PAGE EXTRACT ::

Re: Accumulo Seek performance

dlmarion Thu, 25 Aug 2016 05:35:11 -0700

Calling BatchScanner.iterator() is what starts the work on the server side. You 
should do this first for all 6 batch scanners, then iterate over all of them in 
parallel.


----- Original Message -----

From: "Sven Hodapp" <[email protected]> 
To: "user" <[email protected]> 
Sent: Thursday, August 25, 2016 4:53:41 AM 
Subject: Re: Accumulo Seek performance 

Hi, 

I've changed the code a little bit, so that it uses a thread pool (via the 
Future): 

val ranges500 = ranges.asScala.grouped(500) // this means 6 BatchScanners will 
be created 

for (ranges <- ranges500) { 
val bscan = instance.createBatchScanner(ARTIFACTS, auths, 2) 
bscan.setRanges(ranges.asJava)

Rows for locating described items

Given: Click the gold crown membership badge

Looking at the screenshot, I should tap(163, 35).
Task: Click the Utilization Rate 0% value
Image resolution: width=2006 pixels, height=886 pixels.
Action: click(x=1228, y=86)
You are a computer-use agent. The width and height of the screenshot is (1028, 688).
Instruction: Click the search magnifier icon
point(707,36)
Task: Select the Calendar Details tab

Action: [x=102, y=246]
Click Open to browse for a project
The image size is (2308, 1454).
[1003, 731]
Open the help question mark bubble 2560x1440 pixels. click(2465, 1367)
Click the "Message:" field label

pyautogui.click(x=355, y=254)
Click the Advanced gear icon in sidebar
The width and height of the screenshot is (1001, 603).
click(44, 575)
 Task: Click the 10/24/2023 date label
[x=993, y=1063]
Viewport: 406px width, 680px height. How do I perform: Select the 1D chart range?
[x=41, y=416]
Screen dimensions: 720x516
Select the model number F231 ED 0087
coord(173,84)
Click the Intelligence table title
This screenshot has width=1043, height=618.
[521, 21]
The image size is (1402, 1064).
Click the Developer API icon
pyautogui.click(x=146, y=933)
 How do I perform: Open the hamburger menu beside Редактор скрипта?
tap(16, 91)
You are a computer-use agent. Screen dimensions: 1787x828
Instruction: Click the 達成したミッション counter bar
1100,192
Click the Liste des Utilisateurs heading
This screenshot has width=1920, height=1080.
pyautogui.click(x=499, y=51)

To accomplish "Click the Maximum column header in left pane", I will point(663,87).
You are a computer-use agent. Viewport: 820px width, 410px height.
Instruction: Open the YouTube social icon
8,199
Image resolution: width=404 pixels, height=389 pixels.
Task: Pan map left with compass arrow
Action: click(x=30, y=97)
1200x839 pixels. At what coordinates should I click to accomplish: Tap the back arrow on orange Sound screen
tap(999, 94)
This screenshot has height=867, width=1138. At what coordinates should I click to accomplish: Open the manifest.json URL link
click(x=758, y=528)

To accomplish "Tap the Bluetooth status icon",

THINGS TO DO ::
#1 Answer these from the Accumulo thread:
(a) Which call starts the work on the server side?
(b) According to the code comment, how many BatchScanners will be created?
(c) Through what does the changed code use a thread pool?
#2 Quote the Accumulo thread, starting with "val ranges500 = ranges.asScala.grouped(500)" and going on through "instance.createBatchScanner(ARTIFACTS, auths, 2)".
The rows come from a separate source, unrelated to the Accumulo thread.

RESPONSES ::
#1
(a) BatchScanner.iterator()
(b) 6
(c) The Future

#2
val ranges500 = ranges.asScala.grouped(500) // this means 6 BatchScanners will 
be created 

for (ranges <- ranges500) { 
val bscan = instance.createBatchScanner(ARTIFACTS, auths, 2)